Elie Wiesel lambastes Hungarian politicians for honoring World War II fascist leaders

19 Jun 2012

Elie Wiesel, the writer, Holocaust survivor and 1986 Nobel Peace Prize laureate, has returned a Hungarian presidential award he received in 2004 to protest senior Hungarian politicians' recent attendance of a ceremony honoring a World War II Nazi sympathizer. Wiesel's parents and sister were sent to their deaths by wartime Hungarian officials.

Wiesel, 83, said in a letter to Hungarian Parliament Speaker Laszlo Kover that he did not want to be associated with activities such as the 27 May ceremony honoring Jozsef Nyiro, a World War II member of Hungary's parliament whom Wiesel calls a "fascist ideologue" and "an anti-Semite."

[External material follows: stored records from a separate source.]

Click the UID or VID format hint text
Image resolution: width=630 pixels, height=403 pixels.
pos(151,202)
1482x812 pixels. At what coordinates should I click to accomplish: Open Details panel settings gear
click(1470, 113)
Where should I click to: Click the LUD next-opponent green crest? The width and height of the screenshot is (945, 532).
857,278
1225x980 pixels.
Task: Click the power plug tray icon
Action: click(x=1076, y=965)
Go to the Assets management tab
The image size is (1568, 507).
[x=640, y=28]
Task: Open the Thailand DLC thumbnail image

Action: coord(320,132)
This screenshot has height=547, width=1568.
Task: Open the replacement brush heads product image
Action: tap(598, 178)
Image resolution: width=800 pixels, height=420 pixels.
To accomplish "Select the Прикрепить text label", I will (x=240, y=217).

“It is with profound dismay and indignation that I learned of your participation, together with Hungarian Secretary of State for Culture Geza Szocs and far-right Jobbik party leader Gabor Vona, in a ceremony in Romania honouring Jozsef Nyiro, a member of the National Socialist Arrow Cross Parliament,” Wiesel wrote, adding: "I hereby repudiate the Grand Cross Order of Merit" bestowed by Hungary's president.”

He expressed outrage that Kover had participated in a ceremony honoring “a fascist ideologue of the Horthy and Szalasi regimes”. Miklos Horthy ruled Hungary from 1920 to 1944 and made it an ally of Hitler Germany;  Ferenc was the leader of the National Socialist Arrow Cross party, a predecessor of today's Jobbik.

Wiesel said he was also distressed by news that public spaces were being named after Horthy, that Albert Wass and other figures who had collaborated heavily with the wartime fascist regime were being rehabilitated and that authors with far-right ideas were included in the Hungarian school curriculum. When asked to comment on the letter, a spokesman for the Hungarian parliament said that Kover would reply later this week.

Last month's ceremony for Nyiro was originally planned as a reburial in what was part of Austria-Hungary but is now Romania, where Wiesel also was born. The area was annexed by Hungary, whose regime was friendly to Hitler.

Wiesel, his parents and three sisters were deported from the town of Sighet; only he and two sisters survived the Holocaust. "It's too close to home," Wiesel told the ‘Associated Press’ in an interview.

The ceremony in the city of Odorheiu Secuiesc, Romania, took place without Nyiro's ashes following objections by Romanian officials.